#### List of tasks
A. From the court order, reproduce the part that opens with the words containing "LAKESHA DOE, Parent, et" and closes with "is without prejudice.".
B. According to the court order, which statutory provision preserves the children's claims despite the statute of limitations?

#### Document segment
United States District Court, E.D. Arkansas, Western Division

July 7, 2017

LAKESHA DOE, Parent, et al., PLAINTIFFS
v.
JOHNNY KEY, In His Official Capacity as Commissioner of Education and the LRSD School Board, and MICHAEL POORE, In His Official Capacity as Superintendent of the Little Rock School District DEFENDANTS

          ORDER

          D.P. Marshall Jr. United States District Judge.

         1. The Poore and Key motions for summary judgment are partly granted and mostly denied. The denial, though, is without prejudice.

         2. There are some threshold issues. First, some of the students have graduated or left the district. Poore and Key argue that these students and their parents now lack standing, or that their claims are moot. Plaintiffs have not opposed this point. The Court therefore dismisses these particular students and their parents without prejudice.[*] Second, the three-year statute of limitations. It bars all parents' claims accruing before December 2012. But the children's claims are preserved by Ark. Code Ann. § 16-56-116(a), and, as Plaintiffs argue, at least some claims might be sheltered as potential continuing violations. So, the limitations point doesn't make much real difference. On res judicata, the plaintiffs are right that this Court's declaration that LRSD was unitary in several material ways in 2002 doesn't bar claims about decisions made and policies pursued since. LRSD's unitary status is an important fact, but it doesn't stop this lawsuit. Last, no argument is made that the 2014 global settlement in case No. 4:82-cv-866 bars the current claims.

#### Data entries
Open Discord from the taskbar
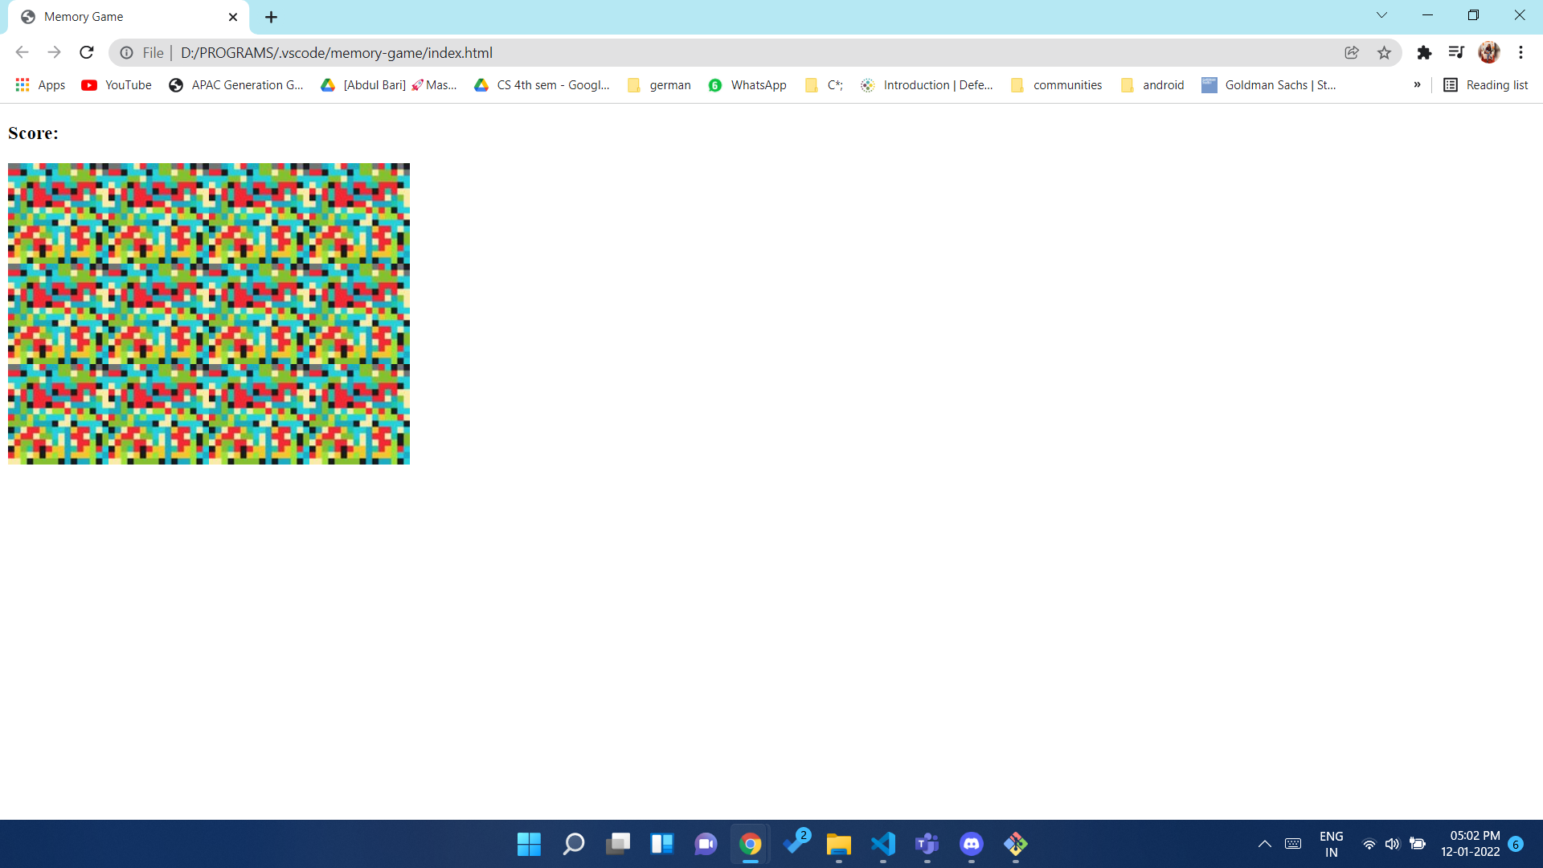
==
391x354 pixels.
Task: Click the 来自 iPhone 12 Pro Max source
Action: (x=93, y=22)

#### Answers below
A.
LAKESHA DOE, Parent, et al., PLAINTIFFS
v.
JOHNNY KEY, In His Official Capacity as Commissioner of Education and the LRSD School Board, and MICHAEL POORE, In His Official Capacity as Superintendent of the Little Rock School District DEFENDANTS

          ORDER

          D.P. Marshall Jr. United States District Judge.

         1. The Poore and Key motions for summary judgment are partly granted and mostly denied. The denial, though, is without prejudice.

B. Ark. Code Ann. § 16-56-116(a)